Consigne: Pour chacune des affirmations suivantes, indiquez par oui ou par non si elle concorde avec le texte sur la transition énergétique, puis citez mot pour mot les termes du texte qui tranchent la question : (a) le taux de croissance annuel de la demande d’électricité est estimé à 7 % ; (b) l’indépendance énergétique du pays a progressé en 2012 par rapport à 2011 ; (c) le rapport précise le sort réservé aux recommandations du conseil national.

── Texte cité

Le débat national sur la transition énergétique mené depuis juin 2013 par Mehdi Jomâa et Nidhal Ouerfelli, à l’époque ministre de l’Industrie et secrétaire d’État chargé de l’énergie et des mines, s’est achevé récemment. Le conseil national a remis au gouvernement de Mehdi Jomâa huit recommandations sur dix sujets évoqués. Par contre, le rapport ne mentionne pas le sort réservé à ces recommandations.
Rappelons que la finalité de ce débat national est d’instaurer une stratégie énergétique à l’horizon de 2030 date à laquelle nous devrions réaliser l’autosuffisance d’énergie et garantir l’approvisionnement du pays en ressources énergétiques. La Tunisie devrait satisfaire une demande croissante en énergie, notamment l’électricité dont le taux de croissance annuel est estimé à 7%. En 2013, la Tunisie a enregistré un déficit structurel au niveau de la balance énergétique, de 1,9 million de TEP, soit plus de 20%.
L’indépendance énergétique du pays a régressé en 2012 pour se situer à 80% contre 87% en 2011. Il y a un déclin naturel des gisements du pays. Donc nous importons 60% de notre consommation en énergie. Cette énergie coûte 20% du budget de l’État, soit 5.200 millions de dinars. Vingt-sept rencontres-débats ont été organisées avec 2.000 experts, représentants des entreprises publiques, des universitaires, des représentants du ministère, des représentants de la société civile et des représentants des institutions professionnelles (UGTT, UTICA..). Sur les 150 questions posées et les 550 propositions, 50% concernent les énergies alternatives et l’efficacité énergétique. Quelles sont les marges de manœuvre de la Tunisie en termes d’énergies ? Rationalisation de la consommation de l’énergie, l’énergie renouvelable et l’énergie non conventionnelle.

────
── Données recueillies

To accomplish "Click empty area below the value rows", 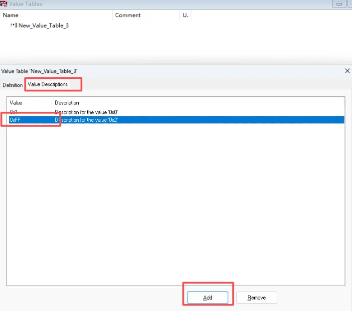I will coord(175,200).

────

Réponse commentée:
(a) Oui : « l’électricité dont le taux de croissance annuel est estimé à 7% ».
(b) Non : « L’indépendance énergétique du pays a régressé en 2012 pour se situer à 80% contre 87% en 2011 ».
(c) Non : « le rapport ne mentionne pas le sort réservé à ces recommandations ».